** Task statement **
Rewrite the part of the listing that opens with the line containing "Where should I click to: Toggle" and closes with the line containing "click(x=1061, y=355)", changing "Viewport" to "Window" and leaving everything else in those lines as it is.

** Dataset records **
^^^^^^^^

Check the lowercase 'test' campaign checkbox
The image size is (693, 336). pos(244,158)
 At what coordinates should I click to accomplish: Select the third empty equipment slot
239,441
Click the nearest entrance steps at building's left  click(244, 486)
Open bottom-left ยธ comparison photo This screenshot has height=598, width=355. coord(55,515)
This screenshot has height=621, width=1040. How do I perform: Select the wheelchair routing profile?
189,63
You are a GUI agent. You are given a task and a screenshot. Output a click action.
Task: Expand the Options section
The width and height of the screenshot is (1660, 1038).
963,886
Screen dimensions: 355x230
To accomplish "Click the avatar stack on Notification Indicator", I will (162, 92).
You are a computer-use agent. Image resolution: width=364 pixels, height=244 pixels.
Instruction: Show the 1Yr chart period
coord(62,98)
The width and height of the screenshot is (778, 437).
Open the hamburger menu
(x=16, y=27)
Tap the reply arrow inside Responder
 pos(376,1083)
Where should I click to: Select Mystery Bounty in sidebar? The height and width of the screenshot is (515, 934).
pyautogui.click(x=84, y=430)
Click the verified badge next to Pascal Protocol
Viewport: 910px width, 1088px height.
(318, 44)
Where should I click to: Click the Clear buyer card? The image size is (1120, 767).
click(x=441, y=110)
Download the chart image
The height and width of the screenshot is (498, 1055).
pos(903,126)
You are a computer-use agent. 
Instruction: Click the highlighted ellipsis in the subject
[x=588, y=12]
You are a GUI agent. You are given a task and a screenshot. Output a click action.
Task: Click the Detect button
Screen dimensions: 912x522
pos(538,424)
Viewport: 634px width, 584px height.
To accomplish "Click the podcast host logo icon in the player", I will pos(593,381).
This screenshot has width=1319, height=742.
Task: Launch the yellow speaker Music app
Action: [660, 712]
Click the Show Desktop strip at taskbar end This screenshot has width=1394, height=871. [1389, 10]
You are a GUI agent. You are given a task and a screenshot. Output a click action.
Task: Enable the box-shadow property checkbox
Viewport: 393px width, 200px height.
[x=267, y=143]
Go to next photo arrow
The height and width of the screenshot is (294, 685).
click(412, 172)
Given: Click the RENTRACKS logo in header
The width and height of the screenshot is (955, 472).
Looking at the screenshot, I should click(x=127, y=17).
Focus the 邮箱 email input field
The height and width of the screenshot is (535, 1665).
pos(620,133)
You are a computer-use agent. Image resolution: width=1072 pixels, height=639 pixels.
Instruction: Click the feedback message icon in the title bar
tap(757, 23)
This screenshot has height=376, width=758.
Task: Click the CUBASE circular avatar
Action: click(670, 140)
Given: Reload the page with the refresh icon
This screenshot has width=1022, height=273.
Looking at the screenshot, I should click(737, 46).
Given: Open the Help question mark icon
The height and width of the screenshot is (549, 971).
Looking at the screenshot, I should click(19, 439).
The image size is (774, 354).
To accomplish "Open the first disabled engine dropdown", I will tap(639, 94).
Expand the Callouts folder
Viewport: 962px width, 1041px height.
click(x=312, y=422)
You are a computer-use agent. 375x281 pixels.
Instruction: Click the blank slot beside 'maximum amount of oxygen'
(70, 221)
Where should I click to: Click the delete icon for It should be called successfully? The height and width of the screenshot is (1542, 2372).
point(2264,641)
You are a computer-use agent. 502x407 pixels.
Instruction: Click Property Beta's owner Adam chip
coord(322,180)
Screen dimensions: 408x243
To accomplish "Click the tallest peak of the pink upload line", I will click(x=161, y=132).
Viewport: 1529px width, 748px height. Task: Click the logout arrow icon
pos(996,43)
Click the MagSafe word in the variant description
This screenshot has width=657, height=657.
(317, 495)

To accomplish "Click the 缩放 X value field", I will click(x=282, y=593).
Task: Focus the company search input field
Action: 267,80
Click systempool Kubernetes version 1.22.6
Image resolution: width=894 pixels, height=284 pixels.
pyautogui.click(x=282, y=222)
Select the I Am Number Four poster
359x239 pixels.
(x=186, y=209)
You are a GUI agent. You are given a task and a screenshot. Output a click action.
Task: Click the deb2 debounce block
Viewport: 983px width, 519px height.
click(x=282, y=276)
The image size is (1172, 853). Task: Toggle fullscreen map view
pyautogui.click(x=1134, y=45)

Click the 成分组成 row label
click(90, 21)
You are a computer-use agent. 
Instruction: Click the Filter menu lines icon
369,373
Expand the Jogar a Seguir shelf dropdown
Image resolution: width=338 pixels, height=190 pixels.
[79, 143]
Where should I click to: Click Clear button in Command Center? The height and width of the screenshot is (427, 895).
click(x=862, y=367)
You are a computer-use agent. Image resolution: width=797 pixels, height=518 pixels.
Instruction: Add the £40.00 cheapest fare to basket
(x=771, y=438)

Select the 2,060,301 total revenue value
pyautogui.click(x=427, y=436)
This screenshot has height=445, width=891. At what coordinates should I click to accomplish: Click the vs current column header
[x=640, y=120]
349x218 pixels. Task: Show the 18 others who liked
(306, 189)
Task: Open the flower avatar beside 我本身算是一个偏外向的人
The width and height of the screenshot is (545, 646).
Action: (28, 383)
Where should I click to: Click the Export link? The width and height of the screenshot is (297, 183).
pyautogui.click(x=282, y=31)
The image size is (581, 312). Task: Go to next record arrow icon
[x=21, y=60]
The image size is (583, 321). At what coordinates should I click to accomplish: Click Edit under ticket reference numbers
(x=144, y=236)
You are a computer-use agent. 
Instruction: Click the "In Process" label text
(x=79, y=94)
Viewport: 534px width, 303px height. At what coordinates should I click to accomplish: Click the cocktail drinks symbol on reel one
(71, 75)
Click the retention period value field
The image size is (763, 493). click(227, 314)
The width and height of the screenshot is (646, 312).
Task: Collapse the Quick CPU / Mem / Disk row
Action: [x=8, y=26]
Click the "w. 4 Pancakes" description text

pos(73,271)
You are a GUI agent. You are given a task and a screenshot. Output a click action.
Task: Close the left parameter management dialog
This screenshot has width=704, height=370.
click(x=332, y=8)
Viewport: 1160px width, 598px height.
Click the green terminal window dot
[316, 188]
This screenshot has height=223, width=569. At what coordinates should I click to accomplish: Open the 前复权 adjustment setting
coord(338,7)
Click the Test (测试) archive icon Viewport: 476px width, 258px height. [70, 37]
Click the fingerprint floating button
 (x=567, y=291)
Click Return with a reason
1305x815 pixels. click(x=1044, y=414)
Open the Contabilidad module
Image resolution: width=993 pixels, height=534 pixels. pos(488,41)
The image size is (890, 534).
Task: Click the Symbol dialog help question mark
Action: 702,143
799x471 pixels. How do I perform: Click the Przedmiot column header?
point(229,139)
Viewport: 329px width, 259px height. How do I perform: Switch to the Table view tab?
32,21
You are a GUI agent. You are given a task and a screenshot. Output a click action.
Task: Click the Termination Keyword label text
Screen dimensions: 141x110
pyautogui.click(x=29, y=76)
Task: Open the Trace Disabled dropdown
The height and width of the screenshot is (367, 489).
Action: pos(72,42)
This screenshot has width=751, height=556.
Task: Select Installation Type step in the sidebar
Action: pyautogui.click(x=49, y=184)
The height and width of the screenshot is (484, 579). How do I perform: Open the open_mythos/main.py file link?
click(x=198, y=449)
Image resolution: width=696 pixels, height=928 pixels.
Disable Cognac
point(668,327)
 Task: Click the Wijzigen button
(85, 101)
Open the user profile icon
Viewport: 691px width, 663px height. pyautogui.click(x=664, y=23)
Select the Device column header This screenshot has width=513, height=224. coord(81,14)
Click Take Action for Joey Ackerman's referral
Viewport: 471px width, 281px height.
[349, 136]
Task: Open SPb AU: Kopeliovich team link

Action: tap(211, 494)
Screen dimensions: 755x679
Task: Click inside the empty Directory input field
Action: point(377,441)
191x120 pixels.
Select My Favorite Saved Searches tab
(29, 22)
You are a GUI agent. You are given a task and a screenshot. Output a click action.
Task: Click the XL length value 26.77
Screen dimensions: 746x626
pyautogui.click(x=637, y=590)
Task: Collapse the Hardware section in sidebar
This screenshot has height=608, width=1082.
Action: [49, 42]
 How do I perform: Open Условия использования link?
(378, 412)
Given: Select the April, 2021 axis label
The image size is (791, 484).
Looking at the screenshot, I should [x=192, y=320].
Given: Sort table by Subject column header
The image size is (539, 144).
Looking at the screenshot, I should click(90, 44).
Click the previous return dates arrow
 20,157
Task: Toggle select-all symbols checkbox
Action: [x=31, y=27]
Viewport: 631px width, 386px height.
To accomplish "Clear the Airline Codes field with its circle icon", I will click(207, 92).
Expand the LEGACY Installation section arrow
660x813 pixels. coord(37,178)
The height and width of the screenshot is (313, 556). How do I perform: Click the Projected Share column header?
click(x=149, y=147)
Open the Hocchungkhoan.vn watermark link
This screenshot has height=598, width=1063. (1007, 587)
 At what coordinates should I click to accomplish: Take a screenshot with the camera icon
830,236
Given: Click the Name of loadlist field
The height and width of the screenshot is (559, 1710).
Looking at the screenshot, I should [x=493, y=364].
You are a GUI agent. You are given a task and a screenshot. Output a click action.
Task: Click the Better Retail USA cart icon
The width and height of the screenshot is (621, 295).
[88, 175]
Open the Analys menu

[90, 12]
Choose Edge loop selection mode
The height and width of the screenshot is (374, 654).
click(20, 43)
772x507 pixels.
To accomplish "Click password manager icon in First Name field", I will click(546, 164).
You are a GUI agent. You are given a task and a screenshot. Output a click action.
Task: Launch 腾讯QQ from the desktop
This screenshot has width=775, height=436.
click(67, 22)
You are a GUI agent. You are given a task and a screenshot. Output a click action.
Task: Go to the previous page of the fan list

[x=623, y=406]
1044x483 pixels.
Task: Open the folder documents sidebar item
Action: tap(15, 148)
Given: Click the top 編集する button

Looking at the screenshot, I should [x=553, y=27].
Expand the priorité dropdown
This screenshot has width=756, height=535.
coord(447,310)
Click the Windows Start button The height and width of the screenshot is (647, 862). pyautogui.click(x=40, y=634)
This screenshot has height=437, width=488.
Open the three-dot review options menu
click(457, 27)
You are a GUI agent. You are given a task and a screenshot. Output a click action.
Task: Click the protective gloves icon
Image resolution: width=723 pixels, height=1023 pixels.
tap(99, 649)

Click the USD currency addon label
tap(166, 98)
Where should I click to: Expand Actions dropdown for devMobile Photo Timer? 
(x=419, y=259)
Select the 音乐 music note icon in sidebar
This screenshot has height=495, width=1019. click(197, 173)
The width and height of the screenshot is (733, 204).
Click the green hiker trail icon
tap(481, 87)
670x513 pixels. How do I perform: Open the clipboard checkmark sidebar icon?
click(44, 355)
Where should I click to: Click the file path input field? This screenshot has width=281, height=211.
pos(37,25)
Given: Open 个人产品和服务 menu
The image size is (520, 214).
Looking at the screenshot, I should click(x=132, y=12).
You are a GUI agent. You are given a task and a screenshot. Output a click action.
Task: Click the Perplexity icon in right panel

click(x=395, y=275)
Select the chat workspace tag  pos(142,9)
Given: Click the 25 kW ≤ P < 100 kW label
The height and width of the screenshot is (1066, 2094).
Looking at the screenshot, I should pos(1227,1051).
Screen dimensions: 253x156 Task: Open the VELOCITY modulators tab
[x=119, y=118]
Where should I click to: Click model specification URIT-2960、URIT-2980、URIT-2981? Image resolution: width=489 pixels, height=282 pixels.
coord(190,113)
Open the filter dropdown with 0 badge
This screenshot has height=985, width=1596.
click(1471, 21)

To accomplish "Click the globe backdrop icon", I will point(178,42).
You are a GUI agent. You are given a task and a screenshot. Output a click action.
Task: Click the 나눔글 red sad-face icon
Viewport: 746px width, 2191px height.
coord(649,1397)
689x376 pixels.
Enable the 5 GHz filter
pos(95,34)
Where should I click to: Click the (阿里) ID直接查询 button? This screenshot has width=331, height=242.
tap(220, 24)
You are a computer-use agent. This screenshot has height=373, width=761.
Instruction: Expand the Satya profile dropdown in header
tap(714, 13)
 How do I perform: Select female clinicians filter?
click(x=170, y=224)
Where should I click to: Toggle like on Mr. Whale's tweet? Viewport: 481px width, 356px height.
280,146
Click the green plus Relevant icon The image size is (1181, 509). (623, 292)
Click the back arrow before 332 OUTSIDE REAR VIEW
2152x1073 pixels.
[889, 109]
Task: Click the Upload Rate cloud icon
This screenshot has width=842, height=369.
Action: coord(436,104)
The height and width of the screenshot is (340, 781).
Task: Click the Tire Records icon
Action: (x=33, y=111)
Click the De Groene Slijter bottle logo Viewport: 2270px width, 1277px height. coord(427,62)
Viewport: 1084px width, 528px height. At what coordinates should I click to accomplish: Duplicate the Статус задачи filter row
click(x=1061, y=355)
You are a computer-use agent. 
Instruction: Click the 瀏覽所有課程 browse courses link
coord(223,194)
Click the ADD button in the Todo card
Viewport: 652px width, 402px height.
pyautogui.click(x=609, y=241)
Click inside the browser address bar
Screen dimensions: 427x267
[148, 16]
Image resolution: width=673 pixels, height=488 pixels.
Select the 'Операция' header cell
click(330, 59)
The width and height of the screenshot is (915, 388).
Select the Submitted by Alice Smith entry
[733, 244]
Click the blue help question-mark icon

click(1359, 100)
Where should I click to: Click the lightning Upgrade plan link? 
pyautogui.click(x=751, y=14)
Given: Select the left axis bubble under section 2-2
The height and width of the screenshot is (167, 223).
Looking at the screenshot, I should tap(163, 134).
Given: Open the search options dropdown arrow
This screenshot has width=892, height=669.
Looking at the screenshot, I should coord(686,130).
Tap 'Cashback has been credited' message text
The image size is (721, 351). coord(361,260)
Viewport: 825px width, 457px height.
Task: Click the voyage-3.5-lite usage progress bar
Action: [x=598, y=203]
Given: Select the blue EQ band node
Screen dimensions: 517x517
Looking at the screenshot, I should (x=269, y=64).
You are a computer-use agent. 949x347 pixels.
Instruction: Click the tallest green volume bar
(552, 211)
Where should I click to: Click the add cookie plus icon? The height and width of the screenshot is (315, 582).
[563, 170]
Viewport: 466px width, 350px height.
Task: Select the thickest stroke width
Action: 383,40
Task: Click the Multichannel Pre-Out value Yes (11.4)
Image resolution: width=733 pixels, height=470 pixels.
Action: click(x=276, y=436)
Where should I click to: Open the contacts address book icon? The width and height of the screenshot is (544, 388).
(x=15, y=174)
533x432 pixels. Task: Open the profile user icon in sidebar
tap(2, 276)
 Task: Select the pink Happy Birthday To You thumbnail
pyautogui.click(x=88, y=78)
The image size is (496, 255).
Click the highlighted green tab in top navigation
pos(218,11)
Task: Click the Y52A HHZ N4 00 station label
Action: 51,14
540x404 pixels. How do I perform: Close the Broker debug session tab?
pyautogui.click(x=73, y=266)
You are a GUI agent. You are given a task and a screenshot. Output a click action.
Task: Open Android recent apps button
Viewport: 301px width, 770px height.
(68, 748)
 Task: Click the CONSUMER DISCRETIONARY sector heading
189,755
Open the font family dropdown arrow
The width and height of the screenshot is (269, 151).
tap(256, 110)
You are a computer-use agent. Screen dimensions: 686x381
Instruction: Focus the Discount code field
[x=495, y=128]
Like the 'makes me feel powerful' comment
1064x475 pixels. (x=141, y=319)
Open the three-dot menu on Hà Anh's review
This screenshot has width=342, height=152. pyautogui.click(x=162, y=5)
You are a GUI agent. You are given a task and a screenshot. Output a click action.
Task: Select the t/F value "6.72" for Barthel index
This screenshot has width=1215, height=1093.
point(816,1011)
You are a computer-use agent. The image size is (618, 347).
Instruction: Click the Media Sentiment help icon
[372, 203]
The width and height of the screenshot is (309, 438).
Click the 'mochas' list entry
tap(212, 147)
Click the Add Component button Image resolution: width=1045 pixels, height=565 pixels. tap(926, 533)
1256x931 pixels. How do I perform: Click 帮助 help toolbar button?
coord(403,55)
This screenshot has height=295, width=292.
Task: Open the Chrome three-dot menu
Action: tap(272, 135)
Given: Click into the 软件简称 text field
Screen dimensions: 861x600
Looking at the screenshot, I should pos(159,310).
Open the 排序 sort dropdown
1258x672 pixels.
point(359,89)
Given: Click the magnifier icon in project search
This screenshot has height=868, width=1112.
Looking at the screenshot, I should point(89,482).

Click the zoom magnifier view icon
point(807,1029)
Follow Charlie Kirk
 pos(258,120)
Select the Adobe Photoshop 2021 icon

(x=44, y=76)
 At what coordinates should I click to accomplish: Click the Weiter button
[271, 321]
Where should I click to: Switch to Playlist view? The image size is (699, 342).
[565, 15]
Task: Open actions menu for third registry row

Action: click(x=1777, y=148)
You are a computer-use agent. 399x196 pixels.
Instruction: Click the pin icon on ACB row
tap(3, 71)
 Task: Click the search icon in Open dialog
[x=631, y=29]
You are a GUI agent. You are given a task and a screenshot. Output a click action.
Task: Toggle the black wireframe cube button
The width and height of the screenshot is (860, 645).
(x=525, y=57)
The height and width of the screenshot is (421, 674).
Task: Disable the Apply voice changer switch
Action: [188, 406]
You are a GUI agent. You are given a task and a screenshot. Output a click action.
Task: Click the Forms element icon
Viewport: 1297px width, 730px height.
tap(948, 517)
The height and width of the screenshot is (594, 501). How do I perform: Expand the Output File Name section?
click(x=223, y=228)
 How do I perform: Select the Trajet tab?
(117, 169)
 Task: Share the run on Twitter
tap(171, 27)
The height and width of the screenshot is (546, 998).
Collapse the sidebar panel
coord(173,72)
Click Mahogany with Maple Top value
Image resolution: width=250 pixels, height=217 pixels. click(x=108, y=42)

^^^^^^^^

** Exercise solution **
Where should I click to: Toggle like on Mr. Whale's tweet? Window: 481px width, 356px height.
280,146
Click the green plus Relevant icon The image size is (1181, 509). (623, 292)
Click the back arrow before 332 OUTSIDE REAR VIEW
2152x1073 pixels.
[889, 109]
Task: Click the Upload Rate cloud icon
This screenshot has width=842, height=369.
Action: coord(436,104)
The height and width of the screenshot is (340, 781).
Task: Click the Tire Records icon
Action: (x=33, y=111)
Click the De Groene Slijter bottle logo Window: 2270px width, 1277px height. coord(427,62)
Window: 1084px width, 528px height. At what coordinates should I click to accomplish: Duplicate the Статус задачи filter row
click(x=1061, y=355)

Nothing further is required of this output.